Cerebral palsy (CP) is a broad term encompassing a group of disorders affecting an individual’s movement. This permanent lifelong condition is typically associated with brain damage, occurring either during pregnancy or shortly after birth. Movement issues arise from problems in the brain, not damaged muscles or nerves. People with CP face challenges related to movement, posture, and may contend with associated conditions like intellectual disabilities, seizures, vision or hearing problems, speech difficulties, changes in the spine, or joint issues. Throughout their lives, individuals with CP require various supports and medical services, including occupational and physical therapy, to enhance their capabilities and quality of life. For more in-depth information on CP, refer to the Key Facts by the Cerebral Palsy Foundation.
While I agree with Santa Clara County’s emphasis on the need for services and supports, crucial for families with a child born with a disability, my disagreement arises from the characterization of CP as an illness. It’s essential to acknowledge that language impacts not only public opinion but also contributes to policy decisions, resource allocation, and societal expectations. Individuals with CP and other disabilities often face barriers to inclusion, and the language we use can either reinforce these barriers or contribute to breaking them down. Medical services are available, but attitudes can block progress toward full inclusion and equity of a person with CP or any disability.
Calling CP an illness perpetuates outdated paradigms, such as the Medical Model of Disability that places impairments as a problem located in an individual. Despite the Santa Clara County Board of Supervisors adopting a Disability Inclusion and Equity pledge during the pandemic, and establishing the Office of Disability Affairs with the goal of intentional actions toward equitable access, opportunity, and inclusion for people with visible and hidden disabilities (June 22, 2021 Board Referral 106589), it is surprising to witness the use of problematic and stigmatizing language, despite these positive and crucial intentions set forth by the Board.

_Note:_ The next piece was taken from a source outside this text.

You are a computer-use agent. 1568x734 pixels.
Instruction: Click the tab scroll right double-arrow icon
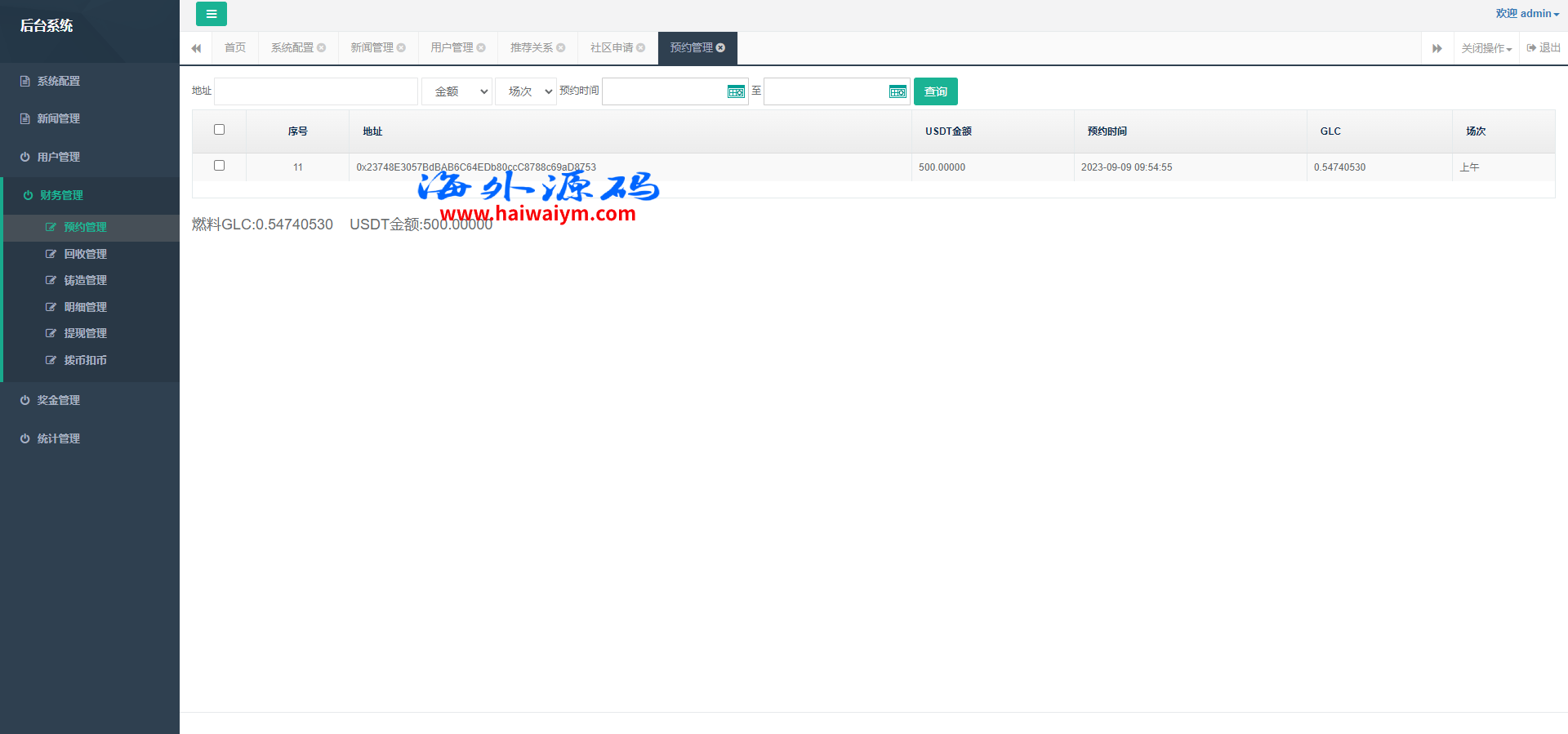1437,48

In fostering a more inclusive society, we must be intentional in our language use. Let’s shift our narrative to one that explicitly acknowledges the unique abilities and strengths of individuals with CP. Embracing inclusive language is not just a matter of political correctness; it’s a fundamental step towards fostering a society that values and appreciates the rich diversity of its members. It is a continuation of the intentions set by the Board of Supervisors in 2021 that has not yet gained much traction because of the structural and attitudinal barriers that exist in this county and many other counties in the United States.
This incident should prompt us to engage in open conversations about language, bias, and the impact they have on our perceptions of disabilities. By challenging existing norms and promoting language that is respectful and inclusive, we can contribute to a more compassionate and equitable society where individuals of all abilities are recognized and celebrated. It’s a collective responsibility to choose our words thoughtfully, recognizing their potential to either perpetuate bias or inspire positive change.
In conclusion, language plays a pivotal role in shaping our perceptions, and biased language can have lasting effects, reinforcing stereotypes, and sustaining discriminatory attitudes. When a disability is labeled as an illness or a flaw in a child, viewed merely as something to be fixed or healed, it can adversely impact their well-being. It is imperative to shift our perspective and view disability as an integral part of the human experience, not a burden to be borne solely by those diagnosed and their families. To truly progress, society must actively deconstruct barriers and create an environment where every person can thrive. Disability doesn’t define a person; it’s merely one aspect of their identity.